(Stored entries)
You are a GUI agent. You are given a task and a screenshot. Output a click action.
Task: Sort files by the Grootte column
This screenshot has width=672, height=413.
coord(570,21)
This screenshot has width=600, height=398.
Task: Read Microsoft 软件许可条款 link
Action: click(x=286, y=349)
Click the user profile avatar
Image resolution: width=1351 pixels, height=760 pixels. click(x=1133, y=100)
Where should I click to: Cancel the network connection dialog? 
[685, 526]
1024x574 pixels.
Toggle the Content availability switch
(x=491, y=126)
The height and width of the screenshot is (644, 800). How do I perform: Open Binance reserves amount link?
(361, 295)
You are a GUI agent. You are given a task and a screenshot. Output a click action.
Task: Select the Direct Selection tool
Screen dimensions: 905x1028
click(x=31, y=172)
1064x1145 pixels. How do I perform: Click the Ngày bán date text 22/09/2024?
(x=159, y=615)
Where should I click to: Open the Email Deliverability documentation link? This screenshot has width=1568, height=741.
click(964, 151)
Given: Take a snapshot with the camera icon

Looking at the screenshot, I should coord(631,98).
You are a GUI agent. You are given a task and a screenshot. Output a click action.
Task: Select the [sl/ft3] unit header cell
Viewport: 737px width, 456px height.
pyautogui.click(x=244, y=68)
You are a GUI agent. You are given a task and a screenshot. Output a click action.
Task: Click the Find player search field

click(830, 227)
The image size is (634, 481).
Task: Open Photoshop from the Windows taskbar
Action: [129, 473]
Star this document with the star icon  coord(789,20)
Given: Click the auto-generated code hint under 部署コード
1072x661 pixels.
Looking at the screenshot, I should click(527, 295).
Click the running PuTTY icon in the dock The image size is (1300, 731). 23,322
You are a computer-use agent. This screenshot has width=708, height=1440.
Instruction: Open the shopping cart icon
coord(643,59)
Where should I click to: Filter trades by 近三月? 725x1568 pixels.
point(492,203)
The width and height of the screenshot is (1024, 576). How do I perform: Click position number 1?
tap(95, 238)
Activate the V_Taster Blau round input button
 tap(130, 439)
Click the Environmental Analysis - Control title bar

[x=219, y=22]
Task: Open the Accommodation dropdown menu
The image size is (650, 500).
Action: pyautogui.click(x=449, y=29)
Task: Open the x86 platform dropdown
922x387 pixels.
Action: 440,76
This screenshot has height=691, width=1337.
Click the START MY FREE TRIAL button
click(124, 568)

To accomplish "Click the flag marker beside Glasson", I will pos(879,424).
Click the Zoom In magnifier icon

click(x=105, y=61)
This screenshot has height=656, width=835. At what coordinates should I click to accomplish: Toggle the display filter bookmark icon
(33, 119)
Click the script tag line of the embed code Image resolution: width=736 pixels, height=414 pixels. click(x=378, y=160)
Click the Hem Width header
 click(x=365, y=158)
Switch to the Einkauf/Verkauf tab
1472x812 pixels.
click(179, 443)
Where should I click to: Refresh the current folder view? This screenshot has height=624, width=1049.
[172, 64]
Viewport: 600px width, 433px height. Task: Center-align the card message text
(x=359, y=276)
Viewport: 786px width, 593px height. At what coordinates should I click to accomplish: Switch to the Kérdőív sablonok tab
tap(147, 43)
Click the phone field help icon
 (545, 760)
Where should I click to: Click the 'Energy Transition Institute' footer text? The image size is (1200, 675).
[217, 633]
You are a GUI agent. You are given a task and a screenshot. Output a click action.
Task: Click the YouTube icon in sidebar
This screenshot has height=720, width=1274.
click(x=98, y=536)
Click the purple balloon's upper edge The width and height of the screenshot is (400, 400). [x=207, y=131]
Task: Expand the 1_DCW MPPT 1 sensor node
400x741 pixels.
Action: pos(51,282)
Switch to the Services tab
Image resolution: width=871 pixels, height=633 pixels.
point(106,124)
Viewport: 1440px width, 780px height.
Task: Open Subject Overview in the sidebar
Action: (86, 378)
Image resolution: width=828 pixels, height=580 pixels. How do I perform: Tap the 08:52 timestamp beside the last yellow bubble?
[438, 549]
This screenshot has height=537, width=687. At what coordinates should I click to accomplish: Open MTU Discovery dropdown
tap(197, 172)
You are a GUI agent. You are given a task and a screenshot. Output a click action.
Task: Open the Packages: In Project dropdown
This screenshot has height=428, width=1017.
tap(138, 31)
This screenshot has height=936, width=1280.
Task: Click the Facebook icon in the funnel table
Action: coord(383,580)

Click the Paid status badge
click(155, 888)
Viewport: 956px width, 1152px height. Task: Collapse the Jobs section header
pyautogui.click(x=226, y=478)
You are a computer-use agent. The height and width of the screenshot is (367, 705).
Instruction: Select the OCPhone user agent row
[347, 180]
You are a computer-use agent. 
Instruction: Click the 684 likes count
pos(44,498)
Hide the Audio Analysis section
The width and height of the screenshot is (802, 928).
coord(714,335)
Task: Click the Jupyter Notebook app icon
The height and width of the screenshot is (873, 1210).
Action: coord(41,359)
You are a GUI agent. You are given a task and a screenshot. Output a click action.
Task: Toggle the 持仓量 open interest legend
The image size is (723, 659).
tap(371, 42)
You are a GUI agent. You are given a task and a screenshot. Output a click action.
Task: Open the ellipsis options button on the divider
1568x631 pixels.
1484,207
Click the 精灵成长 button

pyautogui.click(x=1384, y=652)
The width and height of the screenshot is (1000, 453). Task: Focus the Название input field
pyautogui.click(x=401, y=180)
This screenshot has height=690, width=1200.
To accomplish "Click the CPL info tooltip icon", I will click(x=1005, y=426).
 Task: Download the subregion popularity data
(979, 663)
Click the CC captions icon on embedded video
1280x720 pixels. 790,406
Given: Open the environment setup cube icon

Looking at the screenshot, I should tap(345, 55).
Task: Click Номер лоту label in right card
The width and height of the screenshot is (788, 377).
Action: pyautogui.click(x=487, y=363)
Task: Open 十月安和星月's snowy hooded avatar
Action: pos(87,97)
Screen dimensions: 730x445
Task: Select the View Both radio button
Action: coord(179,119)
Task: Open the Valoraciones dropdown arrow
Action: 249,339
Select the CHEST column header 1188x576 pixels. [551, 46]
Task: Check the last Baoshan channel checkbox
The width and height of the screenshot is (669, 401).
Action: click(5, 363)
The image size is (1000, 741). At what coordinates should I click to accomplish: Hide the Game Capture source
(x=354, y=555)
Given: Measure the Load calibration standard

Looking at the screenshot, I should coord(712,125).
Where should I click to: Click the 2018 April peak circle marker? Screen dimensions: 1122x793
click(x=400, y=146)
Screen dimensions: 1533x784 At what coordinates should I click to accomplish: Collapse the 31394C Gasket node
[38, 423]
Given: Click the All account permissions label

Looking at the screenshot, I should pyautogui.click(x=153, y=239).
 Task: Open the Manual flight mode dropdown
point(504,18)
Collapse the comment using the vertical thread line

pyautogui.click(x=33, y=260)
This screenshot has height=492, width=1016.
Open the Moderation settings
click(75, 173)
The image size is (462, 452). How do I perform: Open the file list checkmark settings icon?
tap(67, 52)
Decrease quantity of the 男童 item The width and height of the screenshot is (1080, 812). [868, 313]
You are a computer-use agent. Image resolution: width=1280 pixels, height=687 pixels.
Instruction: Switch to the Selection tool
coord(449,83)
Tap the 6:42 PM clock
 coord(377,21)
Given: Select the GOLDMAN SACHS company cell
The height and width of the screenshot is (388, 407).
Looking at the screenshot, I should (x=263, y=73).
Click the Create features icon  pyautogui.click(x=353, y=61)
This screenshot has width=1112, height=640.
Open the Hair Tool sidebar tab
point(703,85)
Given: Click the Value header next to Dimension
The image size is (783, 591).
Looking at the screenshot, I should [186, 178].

§ Problem description
Where does "computer" appear in the records above? Copy every line that has it.

§ Solution to this exercise
You are a computer-use agent. This screenshot has width=708, height=1440.
You are a computer-use agent. The height and width of the screenshot is (367, 705).
You are a computer-use agent. 
You are a computer-use agent. Image resolution: width=1280 pixels, height=687 pixels.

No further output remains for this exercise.